Table of Contents

Getting started

We spent part I of this series going over each step involved in setting up a Google Cloud Instance, installing Docker on this instance, and then installing a suite of dockerized metagenomics tools via Chiron. If you haven’t read part I, please stop reading and go back now.

In this post, we actually get to put all those painstaking steps from Part 1 to good use by employing MetaPhlAn2 to go from raw .fastq files to a table of microbial composition. To get the most from this tutorial, you’ll need some ‘real’ data, and for that we’ll turn an unfortunate series of events that unfolded in the summer of 2015. UPenn’s University Lab Animal Resources (ULAR) group, which oversees all veterinary care and support for research animals on campus, began to notice diarrhea in a few cages of immuno-compromised mice. If you’re not familiar with mouse models for research, there a many genetically engineered mice that lack various immune system components. The particular mice that fell ill are what we would call NSG and NSGS mice, strains that are effectively devoid of nearly all aspects of the immune system. Such mice are ideal recipients for xenografts (i.e. human tumor grafts) and critical for understanding cancer biology and therpeutics, but they also pose a real challenge in terms of infection control. You can probably guess where this is going. Despite the strictest precautions, what started out as a few cages of sick mice quickly became an outbreak of diarrheal disease, eventually decimating the entire suite.
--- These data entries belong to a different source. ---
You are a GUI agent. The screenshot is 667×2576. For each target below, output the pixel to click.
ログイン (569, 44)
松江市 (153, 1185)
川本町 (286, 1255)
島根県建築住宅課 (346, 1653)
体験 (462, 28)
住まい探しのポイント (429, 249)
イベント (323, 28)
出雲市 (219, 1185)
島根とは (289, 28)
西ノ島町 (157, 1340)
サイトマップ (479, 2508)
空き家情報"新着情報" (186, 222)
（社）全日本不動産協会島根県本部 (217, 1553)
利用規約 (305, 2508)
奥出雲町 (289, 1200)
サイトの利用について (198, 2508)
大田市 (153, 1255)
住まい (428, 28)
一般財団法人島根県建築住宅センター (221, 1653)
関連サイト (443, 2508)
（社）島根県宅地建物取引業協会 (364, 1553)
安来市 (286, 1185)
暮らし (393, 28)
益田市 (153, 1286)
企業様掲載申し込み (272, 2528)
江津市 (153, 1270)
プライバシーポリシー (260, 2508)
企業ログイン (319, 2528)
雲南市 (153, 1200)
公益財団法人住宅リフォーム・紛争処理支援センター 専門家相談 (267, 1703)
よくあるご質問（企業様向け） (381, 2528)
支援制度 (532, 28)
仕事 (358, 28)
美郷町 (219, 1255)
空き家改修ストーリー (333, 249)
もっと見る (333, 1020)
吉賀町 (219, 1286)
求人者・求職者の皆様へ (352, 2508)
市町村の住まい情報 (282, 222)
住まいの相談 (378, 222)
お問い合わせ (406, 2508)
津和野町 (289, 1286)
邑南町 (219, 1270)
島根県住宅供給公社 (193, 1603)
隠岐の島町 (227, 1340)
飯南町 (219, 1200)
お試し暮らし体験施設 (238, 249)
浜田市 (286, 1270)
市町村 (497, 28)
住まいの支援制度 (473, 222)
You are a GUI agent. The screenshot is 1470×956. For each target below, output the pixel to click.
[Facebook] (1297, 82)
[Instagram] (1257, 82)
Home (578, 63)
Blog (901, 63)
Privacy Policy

After extenisve molecular and culture-based diagnostics turned up negative, we were asked whether microbiome profiling might be able to identify putative organisms associated with the outbreak. Given that the causative agent could be bacterial, viral or something else entirely, we opted to carry out ‘shotgun’ metagenomic profiling of stool samples obtained from affected mice and controls. To start this tutorial, you’ll want to download that data here. A few things to take note of:

  • there are 6 .fastq files total. Download them all, and it doesn’t matter where you put them on your computer
  • Files have been subsampled to 1 million reads each using seqtk, so that this tutorial moves more quickly
  • you’ll need about 2Gb of space on your harddrive to store these files
  • each file contains sequence reads from the stool of 1 mouse.
  • each file is gzip’d (ends in .gz). This is a compression format. Do not unzip the files after you’ve downloaded them
  • There are 3 files from control mice and 3 from affected. This will be obvious from the file names

The goal of this tutorial is to use cloud-based metagenomics to identify organisms associated with this devastating outbreak.

Running MetaPhlAn2

Back in Part I of this series, you launched an interactive MetaPhlAn2 session and used the -l option to create a folder called data. You’ll want to make sure to fire up this interactive session again

sudo ./Chiron/bin/phlan_interactive -l ~/data
#the -l option tells the interactive to create a new folder in our home directory called 'data', and sets this folder as the default from which data will be read and to which outputs will be saved 
#This is where we'll put all our raw sequence data for analysis

Using FileZilla, transfer these files from your computer to the data folder on your cloud instance. If your confused about how to do this, you may want to go back and watch my video on how to connect use and FTP client to transfer files to the cloud

Now that you have everything in place, you need to naviagte the output folder using within the MetaPhlAn interactive by using cd output. This is where all your files that were placed in the data folder will be available to you while your running an interactive program.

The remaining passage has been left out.